November 13, 2015

Last Block

We run an A/B day block schedule. Our kids who are behind in math get double block math. A few years ago I had some students who had math last block every day. Then last year I had a great schedule where I had one group last block A days and a different group last block B days. It meant that on the alternating days I saw them second or third block. And they're really different kids at different times. This year I have my contained math class last block every day. I was not excited when I saw that schedule, but it wasn't until today that I realized exactly why it's so hard - I have them after every other class.

Reasons I've cited before:

  • some kids medications are wearing off by the end of the day
  • some kids have expended all their energy focusing in other classes and don't have anything left for me 
  • some kids (less my ninth graders) will leave school last block if they don't want to attend, but they're less likely to skip a class in the middle of the day
These reasons are all true, but today I realized that the biggest issue is not about the time, it's about all the things that have happened between 7:30 and 12:30. 
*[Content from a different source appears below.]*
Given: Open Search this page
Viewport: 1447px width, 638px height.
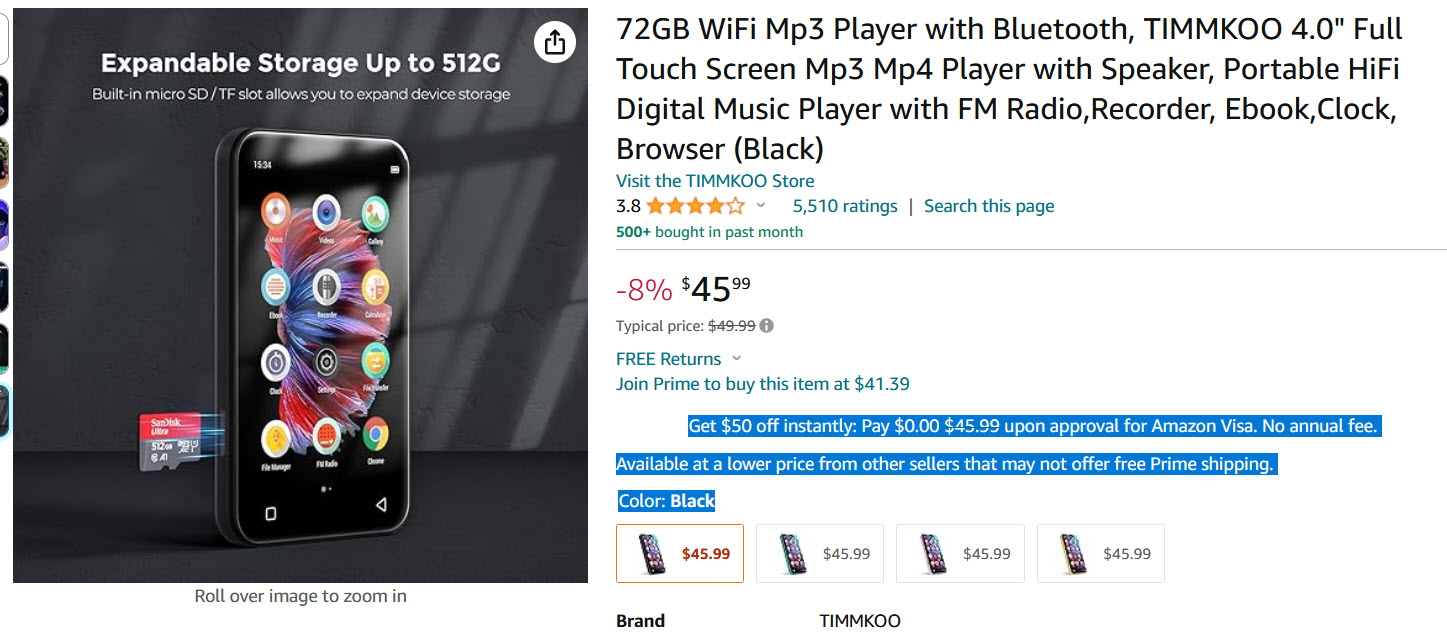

One kid walked into my class and immediately put her head down. 
One kid walked into my class and was talking rapidly in a high pitched voice. 
One kid walked into my class and touched another student, I told him to stop and then he did it again on his way back to his seat. I sent the affronting student in the hall and asked the other student to not yell because I was going to take care of it. That student threw his paper and pencil on the ground and pulled his sweatshirt up over his head and hid inside it. 
Two kids started class ready to complete the first task. 

Yes, I have a special group of kids. All the more reason for them not to have math after all their other classes. 

Because the girl who put her head down starts her day cheerful but her mood changes based on her interactions with peers. 
Because when I asked the boy talking in a high pitch voice to stop he said he'd had a hard day but he'd try to stay in control.
Because when I talked to the student in the hall he told me that he was really mad. He didn't want to talk about it. He didn't think he could come into the class without getting in trouble.
Because the student who was sitting in his seat until that other kid tapped his neck? If he'd been having an okay day he would have joked with his friend, or yelled at him and then moved on. But he was out of patience for the day.
Because I don't have quite as much patience as I would have earlier in the day.
Because one of those two kids who started class ready fell asleep repeatedly during class. He apologized at the end of class explaining that he'd had physical training in JROTC. He also shuts down and falls asleep in stressful situations - and class today wasn't exactly calm.
One student had a good day today.

Does every day start like this? Of course not. Usually only a couple of them start the class off already frustrated. But every single one of them has a substantial learning disability in math. Almost all of them have other challenges (that's typical for kids with substantial learning disabilities). Asking me to teach them math (a challenging task to begin with) after they have already faced the challenges of an entire day of navigating ninth grade is unfair.

So next time someone (including me) complains about teaching last block, I'm going to remind them (myself) that it's not really that they're fidgety and ready to get out of there by the end of the day, it's because they've already faced all the challenges of the day. Because school is really hard for a lot of our students for many more reasons than we ever remember. Because we're not our best selves as teachers after a full day either. But the schedule is already set for the year, so we have to deal with what we've got and allow students to take a minute to let the rest of the day go before we jump on them demanding they get started with our class. Maybe our do now activity should be deep breathing. I might just try that on Monday. At the very least it would prepare me to bounce between all the different emotions and experiences of my students.